- [What you need to do]:
All that is wanted is an exact copy of the lines below, starting at the one that contains "Go to the Heizung page" and running to the end.

# # # # # # #

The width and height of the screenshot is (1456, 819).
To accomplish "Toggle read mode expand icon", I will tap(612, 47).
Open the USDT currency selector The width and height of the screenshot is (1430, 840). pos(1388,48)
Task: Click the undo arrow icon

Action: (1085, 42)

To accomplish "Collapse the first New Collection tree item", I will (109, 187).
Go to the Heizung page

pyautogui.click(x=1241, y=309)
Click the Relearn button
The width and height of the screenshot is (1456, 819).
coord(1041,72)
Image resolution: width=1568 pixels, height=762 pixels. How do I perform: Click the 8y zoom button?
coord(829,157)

# # # # # # #

- [Task output]:
Go to the Heizung page

pyautogui.click(x=1241, y=309)
Click the Relearn button
The width and height of the screenshot is (1456, 819).
coord(1041,72)
Image resolution: width=1568 pixels, height=762 pixels. How do I perform: Click the 8y zoom button?
coord(829,157)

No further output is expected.